EXERCISE DESCRIPTION: Please retype the data below exactly, stopping after the line with "Publicity (30, 51)" and skipping every picture.
___ ENTRIES PROVIDED ___
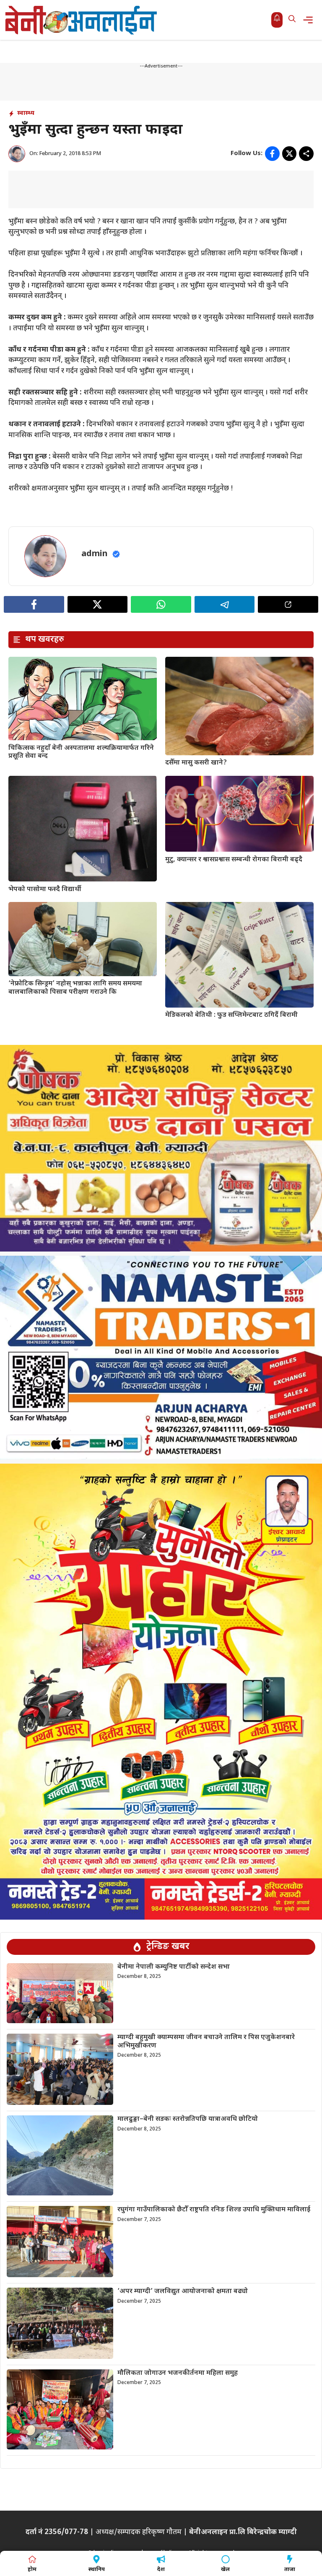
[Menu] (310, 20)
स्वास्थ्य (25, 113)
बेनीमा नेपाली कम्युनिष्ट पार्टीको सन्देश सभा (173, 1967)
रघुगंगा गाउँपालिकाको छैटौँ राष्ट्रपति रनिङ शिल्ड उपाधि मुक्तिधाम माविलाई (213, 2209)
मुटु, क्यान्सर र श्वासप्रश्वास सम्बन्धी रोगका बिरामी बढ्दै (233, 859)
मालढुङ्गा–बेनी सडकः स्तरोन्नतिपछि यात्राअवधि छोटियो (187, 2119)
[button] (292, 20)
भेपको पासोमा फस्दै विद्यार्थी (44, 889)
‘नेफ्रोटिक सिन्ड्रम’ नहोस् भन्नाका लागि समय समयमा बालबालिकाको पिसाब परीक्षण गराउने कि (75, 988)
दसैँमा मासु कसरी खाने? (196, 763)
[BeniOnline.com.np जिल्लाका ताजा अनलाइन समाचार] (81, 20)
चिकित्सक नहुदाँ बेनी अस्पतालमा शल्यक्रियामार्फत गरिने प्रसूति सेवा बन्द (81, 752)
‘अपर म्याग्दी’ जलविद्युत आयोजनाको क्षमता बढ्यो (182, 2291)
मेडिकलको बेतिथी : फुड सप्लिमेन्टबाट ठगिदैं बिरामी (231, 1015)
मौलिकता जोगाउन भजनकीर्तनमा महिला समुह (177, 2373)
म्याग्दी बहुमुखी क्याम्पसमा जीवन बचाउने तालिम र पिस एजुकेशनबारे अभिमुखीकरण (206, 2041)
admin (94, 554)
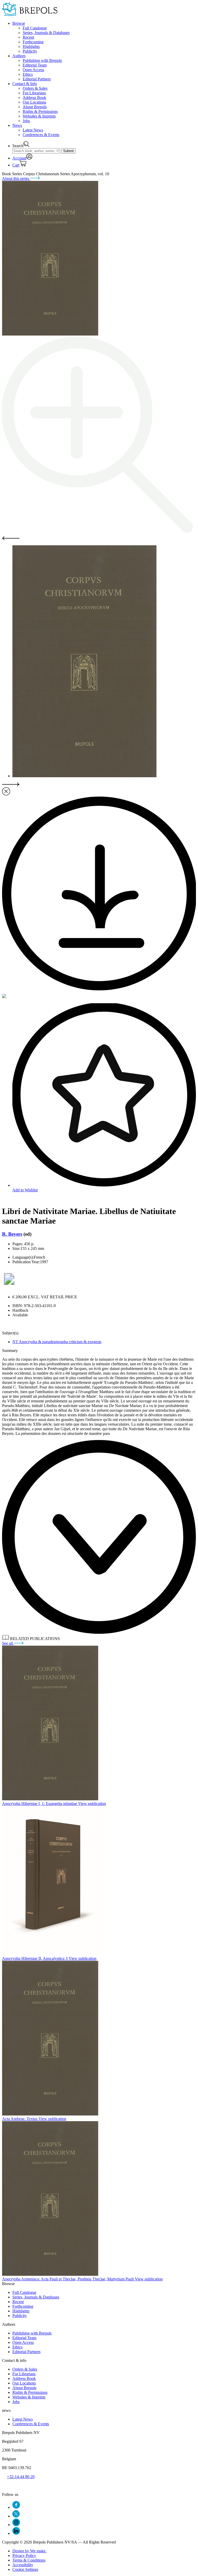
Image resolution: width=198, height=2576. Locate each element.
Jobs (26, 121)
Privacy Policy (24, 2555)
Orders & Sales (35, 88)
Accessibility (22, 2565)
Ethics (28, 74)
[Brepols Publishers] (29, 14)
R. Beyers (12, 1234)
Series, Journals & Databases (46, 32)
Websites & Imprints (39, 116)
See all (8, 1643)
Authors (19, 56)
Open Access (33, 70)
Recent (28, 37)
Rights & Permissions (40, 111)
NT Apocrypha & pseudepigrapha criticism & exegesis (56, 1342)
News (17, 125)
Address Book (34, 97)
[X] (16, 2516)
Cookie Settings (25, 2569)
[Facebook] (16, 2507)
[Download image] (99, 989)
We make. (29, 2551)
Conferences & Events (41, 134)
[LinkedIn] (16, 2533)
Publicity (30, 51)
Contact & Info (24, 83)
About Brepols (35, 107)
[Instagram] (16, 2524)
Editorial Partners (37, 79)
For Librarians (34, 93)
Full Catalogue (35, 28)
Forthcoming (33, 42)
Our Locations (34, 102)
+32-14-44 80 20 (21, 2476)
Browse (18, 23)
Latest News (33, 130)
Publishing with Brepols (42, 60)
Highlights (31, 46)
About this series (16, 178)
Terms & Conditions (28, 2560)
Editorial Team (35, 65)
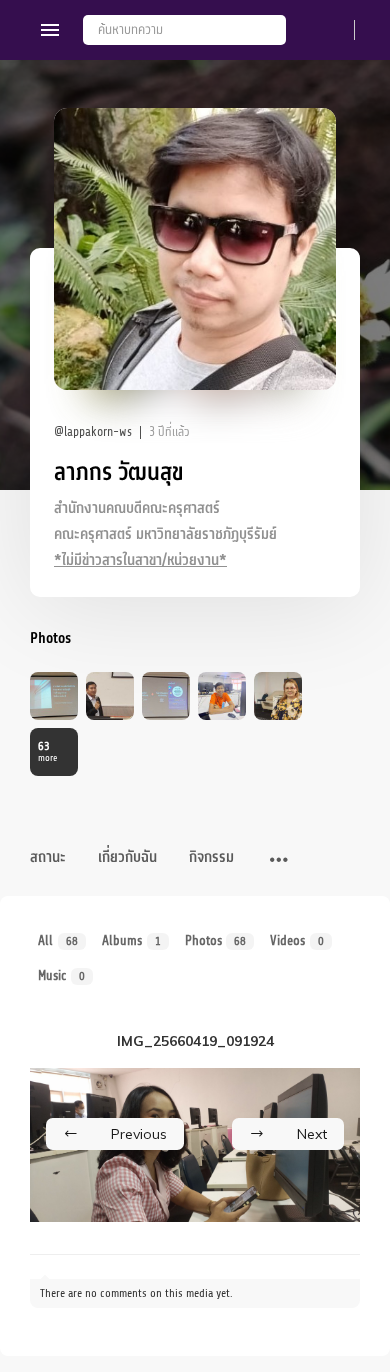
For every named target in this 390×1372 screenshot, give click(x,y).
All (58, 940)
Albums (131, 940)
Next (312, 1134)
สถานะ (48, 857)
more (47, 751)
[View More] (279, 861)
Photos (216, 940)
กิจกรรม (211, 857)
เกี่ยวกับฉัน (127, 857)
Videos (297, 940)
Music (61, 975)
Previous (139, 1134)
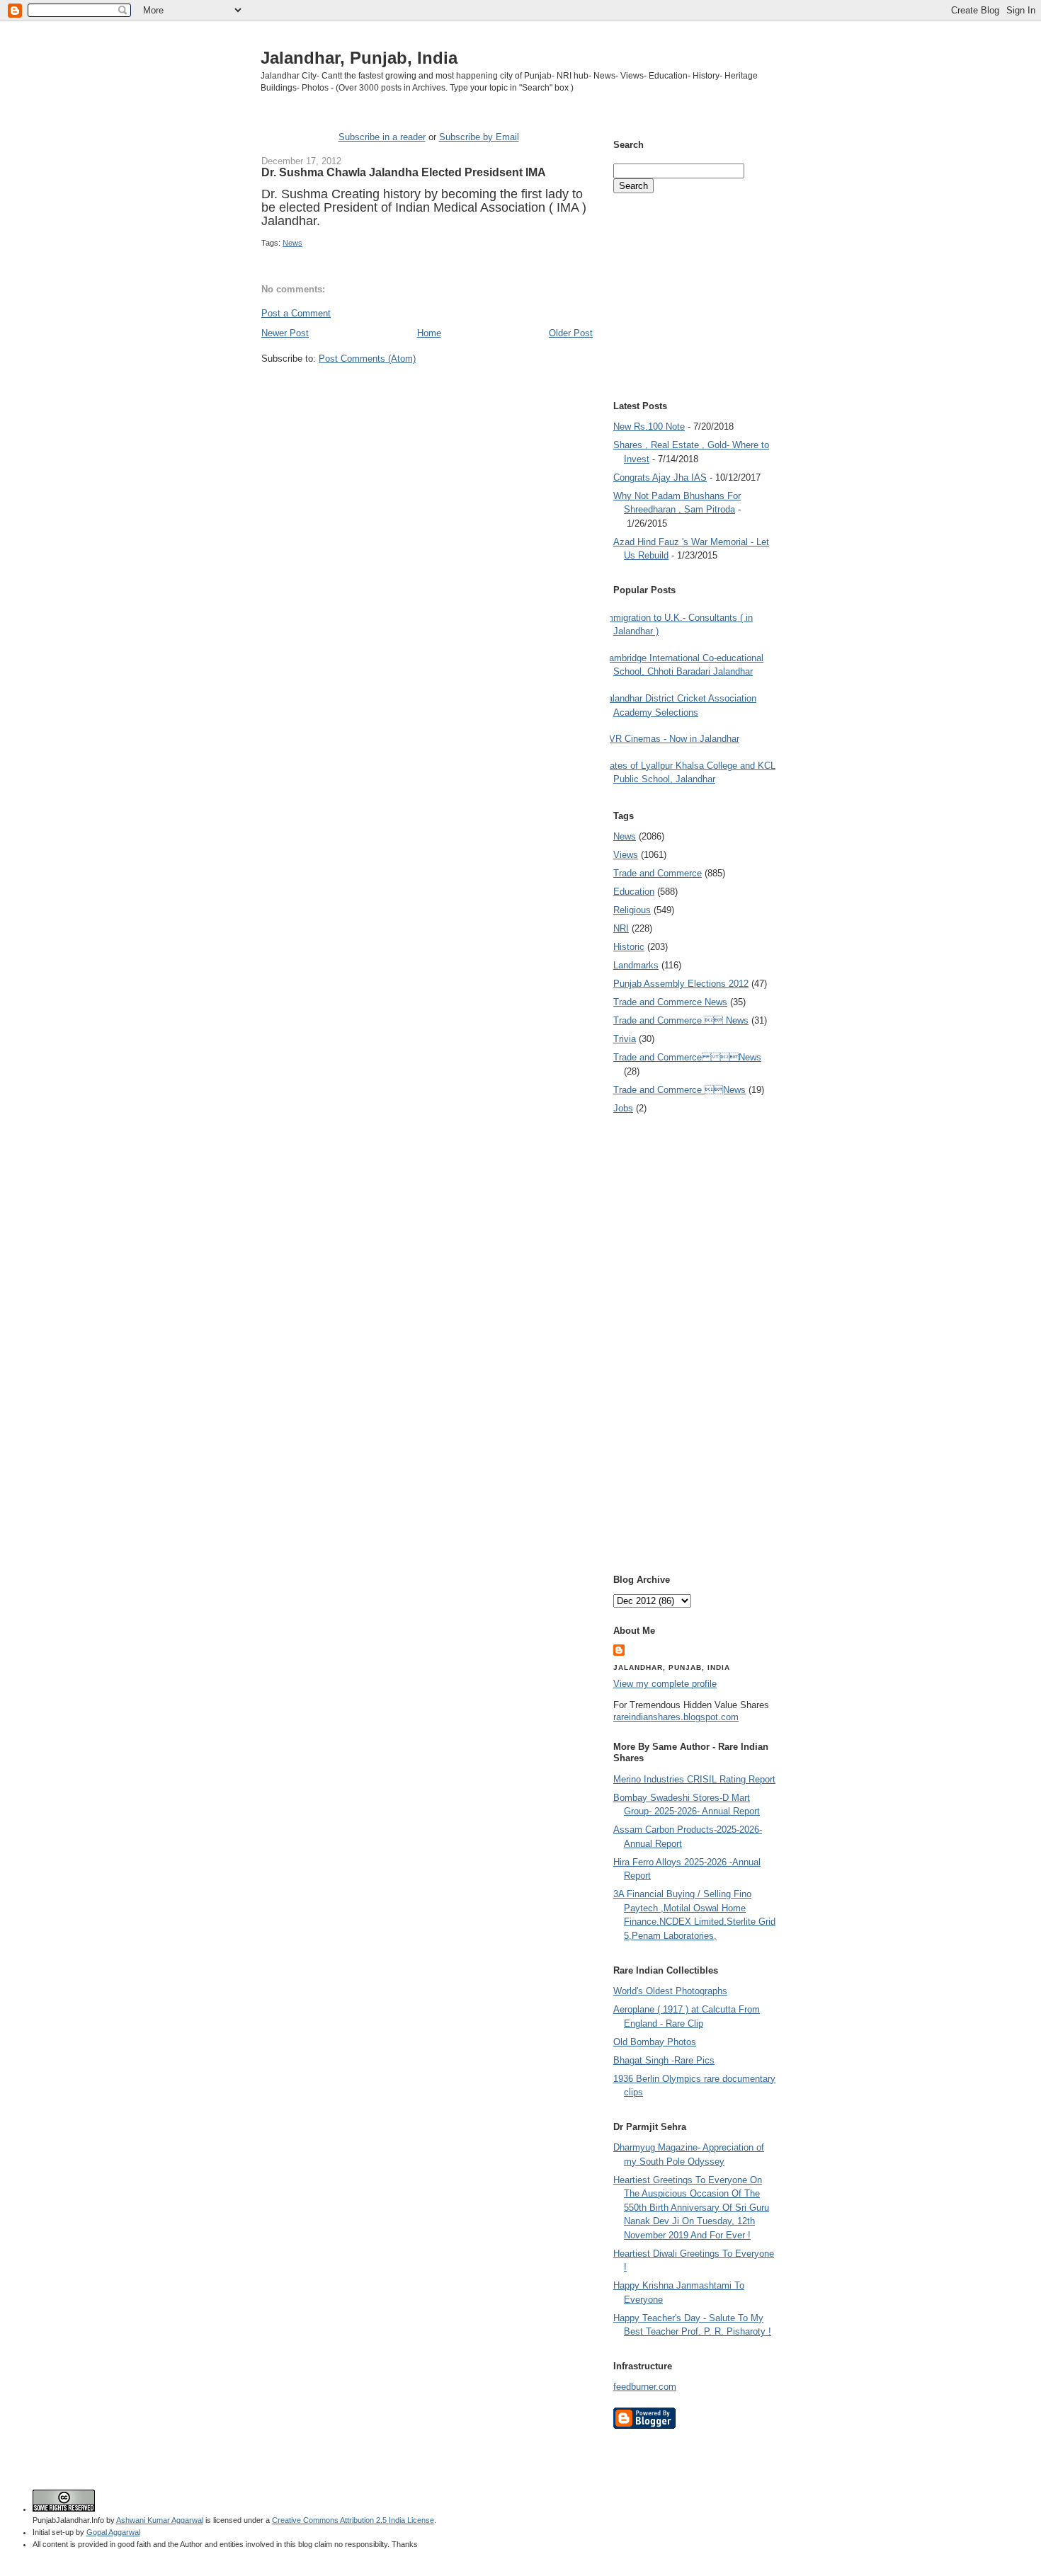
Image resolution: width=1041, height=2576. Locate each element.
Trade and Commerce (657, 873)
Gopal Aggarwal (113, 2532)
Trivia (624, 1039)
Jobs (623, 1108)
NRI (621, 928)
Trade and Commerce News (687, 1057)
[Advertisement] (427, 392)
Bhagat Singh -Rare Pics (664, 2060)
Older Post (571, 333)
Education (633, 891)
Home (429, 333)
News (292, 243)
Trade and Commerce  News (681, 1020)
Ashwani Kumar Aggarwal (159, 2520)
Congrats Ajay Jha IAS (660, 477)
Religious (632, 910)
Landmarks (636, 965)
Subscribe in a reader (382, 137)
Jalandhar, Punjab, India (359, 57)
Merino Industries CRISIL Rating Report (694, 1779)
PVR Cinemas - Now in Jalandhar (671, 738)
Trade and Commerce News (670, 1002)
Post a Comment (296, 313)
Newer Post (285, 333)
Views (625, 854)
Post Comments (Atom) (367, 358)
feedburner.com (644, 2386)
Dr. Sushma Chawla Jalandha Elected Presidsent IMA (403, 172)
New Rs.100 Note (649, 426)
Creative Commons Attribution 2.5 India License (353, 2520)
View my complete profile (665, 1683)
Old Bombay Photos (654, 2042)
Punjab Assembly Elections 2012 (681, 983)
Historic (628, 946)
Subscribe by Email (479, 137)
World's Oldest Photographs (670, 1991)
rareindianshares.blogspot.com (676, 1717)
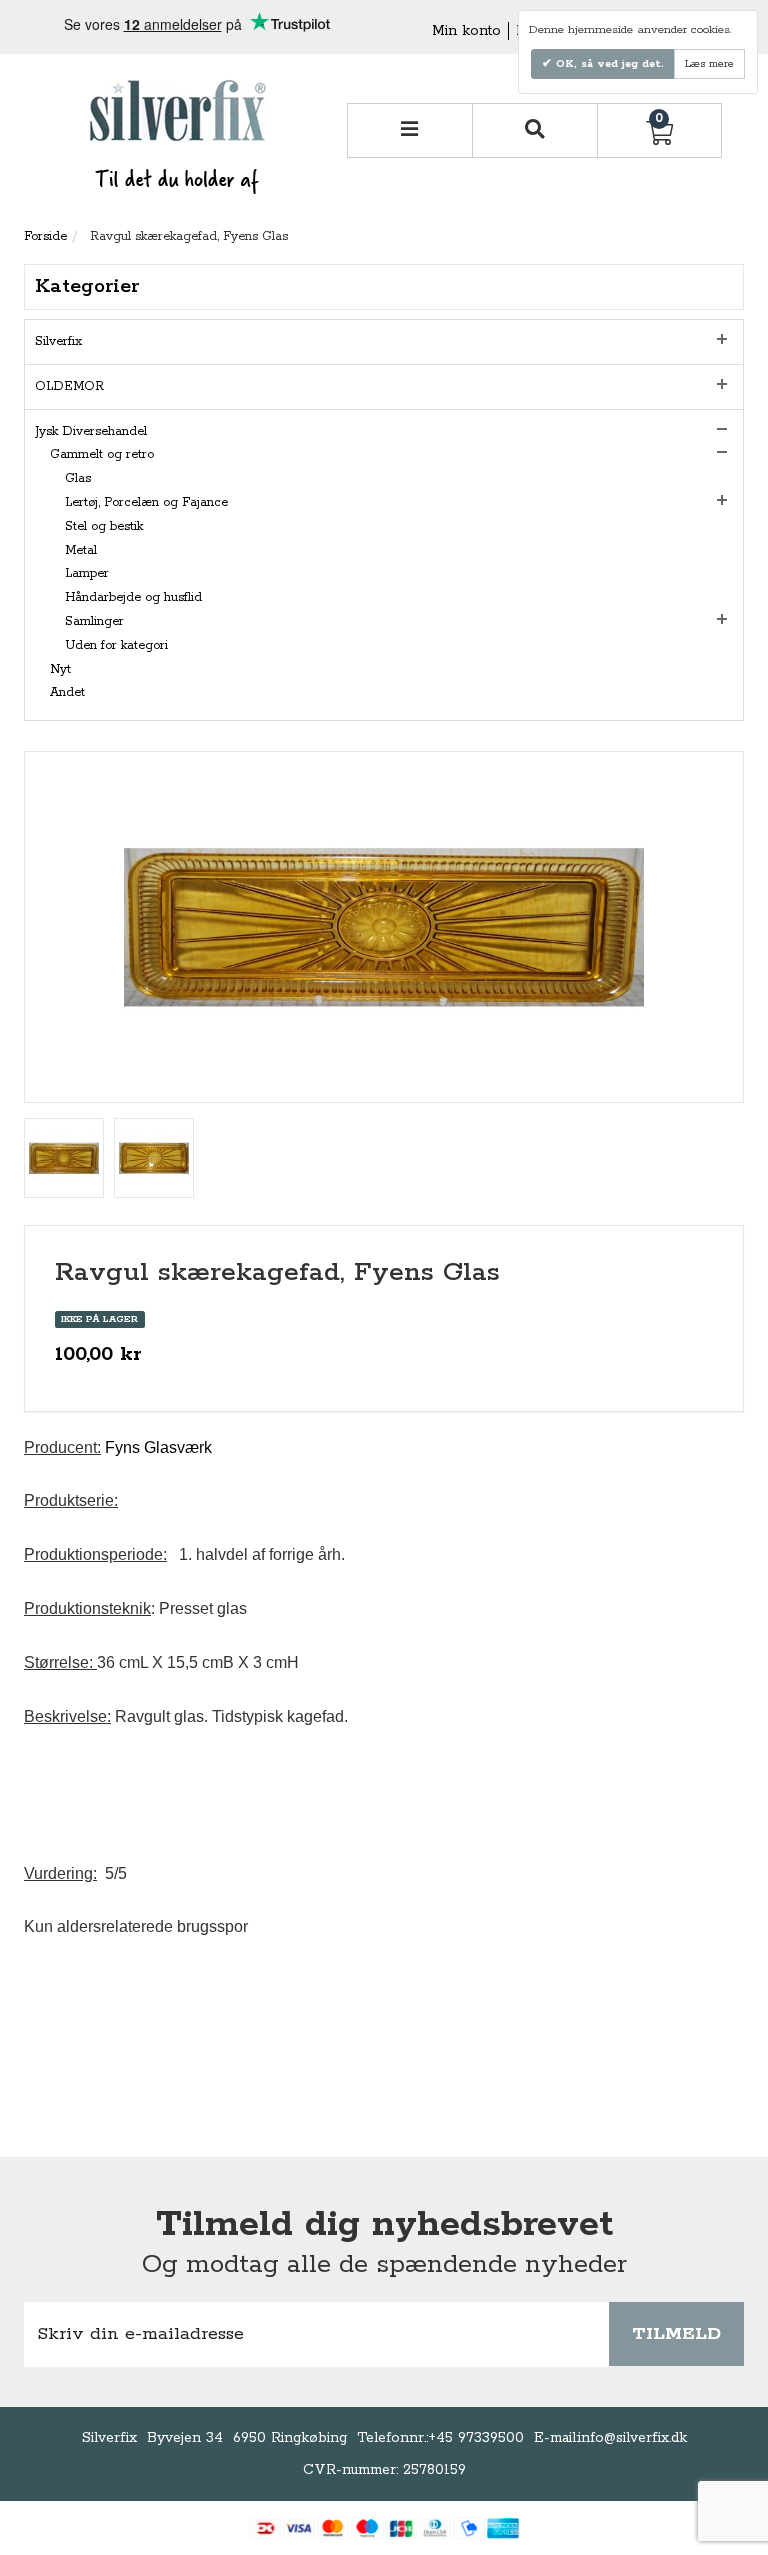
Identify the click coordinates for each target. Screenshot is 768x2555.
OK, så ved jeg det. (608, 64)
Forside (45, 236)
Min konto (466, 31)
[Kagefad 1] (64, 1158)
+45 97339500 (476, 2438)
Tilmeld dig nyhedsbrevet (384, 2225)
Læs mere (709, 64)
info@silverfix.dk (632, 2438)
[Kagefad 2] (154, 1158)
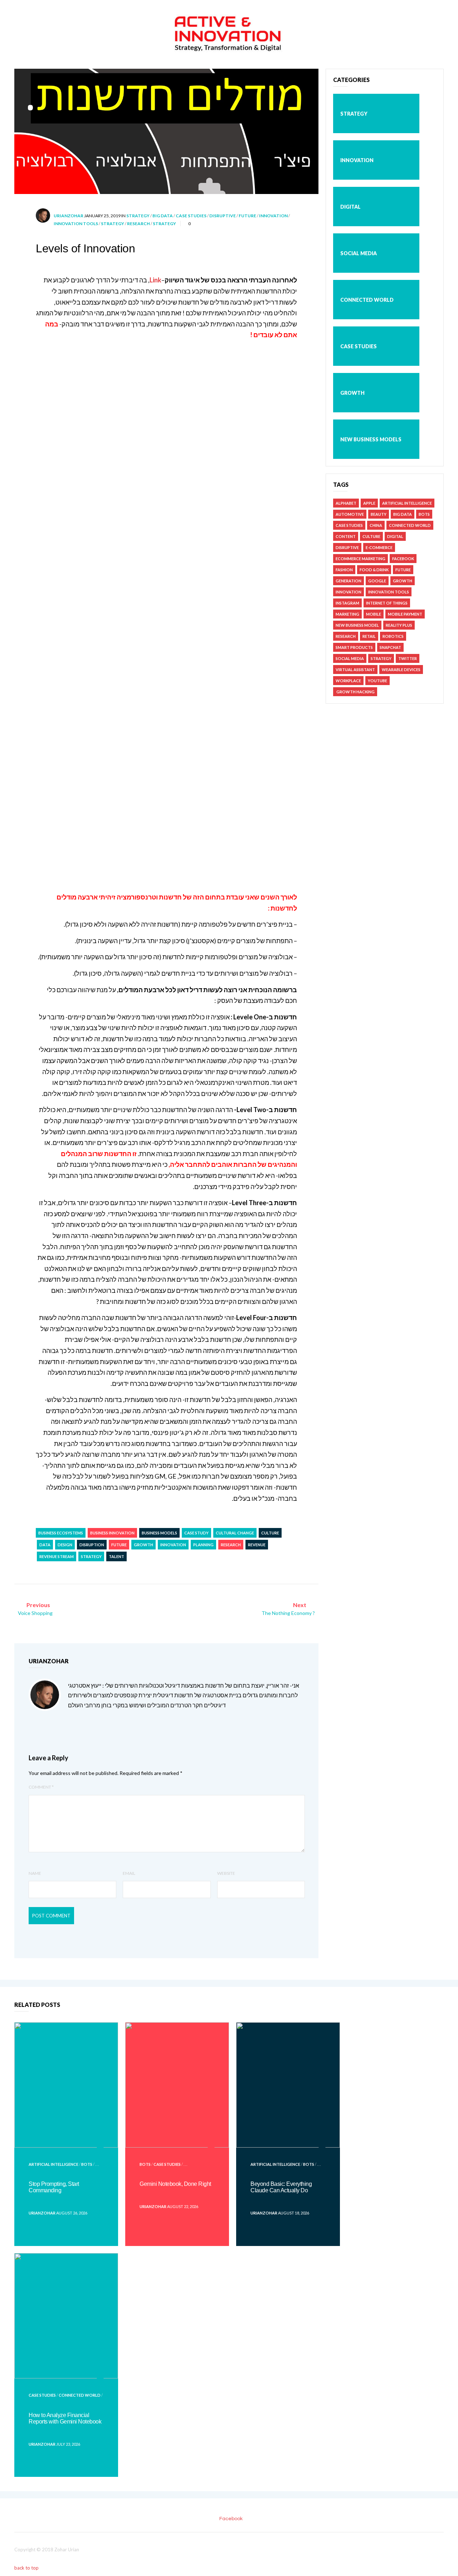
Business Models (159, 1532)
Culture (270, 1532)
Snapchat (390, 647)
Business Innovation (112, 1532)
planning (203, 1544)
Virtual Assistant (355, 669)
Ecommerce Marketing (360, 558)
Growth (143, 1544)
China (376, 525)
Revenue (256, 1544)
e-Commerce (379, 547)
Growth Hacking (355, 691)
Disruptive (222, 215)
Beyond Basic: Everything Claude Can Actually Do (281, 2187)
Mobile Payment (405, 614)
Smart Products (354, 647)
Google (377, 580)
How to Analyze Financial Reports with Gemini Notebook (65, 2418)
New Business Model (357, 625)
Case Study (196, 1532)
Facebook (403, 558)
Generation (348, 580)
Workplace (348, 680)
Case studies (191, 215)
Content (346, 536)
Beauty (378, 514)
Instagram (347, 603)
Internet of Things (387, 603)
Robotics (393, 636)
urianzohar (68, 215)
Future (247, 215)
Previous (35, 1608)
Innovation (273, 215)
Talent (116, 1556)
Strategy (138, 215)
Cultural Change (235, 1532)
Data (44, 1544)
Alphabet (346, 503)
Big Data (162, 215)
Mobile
___
SOLUTION FOR THIS TASK:
[Menu] (310, 20)
स्वास्थ्य (25, 113)
बेनीमा नेपाली कम्युनिष्ट पार्टीको सन्देश सभा (173, 1967)
रघुगंगा गाउँपालिकाको छैटौँ राष्ट्रपति रनिङ शिल्ड उपाधि मुक्तिधाम माविलाई (213, 2209)
मुटु, क्यान्सर र श्वासप्रश्वास सम्बन्धी रोगका बिरामी बढ्दै (233, 859)
मालढुङ्गा–बेनी सडकः स्तरोन्नतिपछि यात्राअवधि छोटियो (187, 2119)
[button] (292, 20)
भेपको पासोमा फस्दै विद्यार्थी (44, 889)
‘नेफ्रोटिक सिन्ड्रम’ नहोस् भन्नाका लागि समय समयमा बालबालिकाको पिसाब परीक्षण गराउने कि (75, 988)
दसैँमा मासु कसरी खाने? (196, 763)
[BeniOnline.com.np जिल्लाका ताजा अनलाइन समाचार] (81, 20)
चिकित्सक नहुदाँ बेनी अस्पतालमा शल्यक्रियामार्फत गरिने प्रसूति सेवा बन्द (81, 752)
‘अपर म्याग्दी’ जलविद्युत आयोजनाको क्षमता बढ्यो (182, 2291)
मेडिकलको बेतिथी : फुड सप्लिमेन्टबाट ठगिदैं बिरामी (231, 1015)
मौलिकता जोगाउन भजनकीर्तनमा महिला समुह (177, 2373)
म्याग्दी बहुमुखी क्याम्पसमा जीवन बचाउने तालिम र पिस एजुकेशनबारे अभिमुखीकरण (206, 2041)
admin (94, 554)
Image resolution: width=198, height=2576. Locate each element.
Jobs (26, 121)
Privacy Policy (24, 2555)
Orders & Sales (35, 88)
Accessibility (22, 2565)
Ethics (28, 74)
[Brepols Publishers] (29, 14)
R. Beyers (12, 1234)
Series, Journals & Databases (46, 32)
Websites & Imprints (39, 116)
See all (8, 1643)
Authors (19, 56)
Open Access (33, 70)
Recent (28, 37)
Rights & Permissions (40, 111)
NT Apocrypha & pseudepigrapha criticism & exegesis (56, 1342)
News (17, 125)
Address Book (34, 97)
[X] (16, 2516)
Cookie Settings (25, 2569)
[Facebook] (16, 2507)
[Download image] (99, 989)
We make. (29, 2551)
Conferences & Events (41, 134)
[LinkedIn] (16, 2533)
Publicity (30, 51)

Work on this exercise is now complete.